As I’ve mentioned before many times on this blog, I would not consider myself much of a thrillseeker. I’ve never been to Six Flags, you won’t catch me buying sriracha, and the concept of bungee jumping seems like  Medieval torture-device-turned recreation to me. The only area I really dare myself to try the new and unconventional seems to be the culinary scene. The more new cuisines and restaurants I try, the more curious I grow about Filipino dishes, or Himalayan food, or what makes an Alsatian dinner distinct from a French one.

This mindset can have its disadvantages, however. I often find myself unwilling to go the safe route when there are so many options in New York, so many opportunities for the thrill of finding a new flavor combination you never even knew you liked. But that can lead to missing out on an equally affecting meal due to its familiarity. Frank Bruni recently wrote a column in the New York Times about the value of being a regular, of returning to a specific restaurant for the comfort, the reliability of the service and menu, and the satisfaction of eating a meal you know will leave you happy. In fact, he mentions the chicken at Barbuto, a place I’d love to go back to, but often overlook because I’ve been there before, and they serve Italian instead of Afghani.
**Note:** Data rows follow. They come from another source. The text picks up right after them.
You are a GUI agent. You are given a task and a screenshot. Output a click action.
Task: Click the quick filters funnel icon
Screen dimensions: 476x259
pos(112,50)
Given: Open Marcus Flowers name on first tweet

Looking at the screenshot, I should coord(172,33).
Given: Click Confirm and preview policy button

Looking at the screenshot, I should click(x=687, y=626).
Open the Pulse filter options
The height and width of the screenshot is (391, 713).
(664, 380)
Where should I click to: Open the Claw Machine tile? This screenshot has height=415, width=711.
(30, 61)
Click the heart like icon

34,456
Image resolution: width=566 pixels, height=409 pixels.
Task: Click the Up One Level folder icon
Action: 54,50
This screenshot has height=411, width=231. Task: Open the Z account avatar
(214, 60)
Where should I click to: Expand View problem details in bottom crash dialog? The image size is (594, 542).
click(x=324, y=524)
I bring this all up because of my recent brunch at Lafayette Grand Cafe & Bakery. It’s a perfect example of the kind of restaurant I find myself passing over too often in favor of Lebanese or Colombian fare — familiar French dishes executed with a delicate touch. Did I discover anything remarkably new during my brunch? No, but what I did have was a lovely meal with an attentive server, delicious food, and a pleasant atmosphere. It was a great reminder to put aside my foodie fanaticism for a second and enjoy the whole dining experience, from company to table-setting. And that is something that makes a place worth returning to.

First Impressions:

Lafayette -- the of a French cafe inside the body of an American brick behemoth.

Lafayette — the outside of a French cafe inside the body of an American brick behemoth.

Unsurprisingly, Lafayette sits on the corner of Lafayette and Great Jones Streets, evoking the classic bistro aesthetic, but spread out within a massive space. The descriptor “Grand Cafe” makes sense once you enter the restaurant and see how the generally claustrophobic sidewalk French bistro has been blown out to American Super-size proportions. Fortunately, this makes for a very comfortable restaurant, retaining the clean cut style of rich wood, white and blue accents, and light colored marble across a high-ceilinged dining room. Besides the indoor dining area, Lafayette features the largest outdoor seating space I think I’ve seen in New York, wrapping all the way around the corner. We ended up sitting underneath a massive awning because of possible rain, but there were probably 20-25 tables of different sizes within the partitioned outdoor area.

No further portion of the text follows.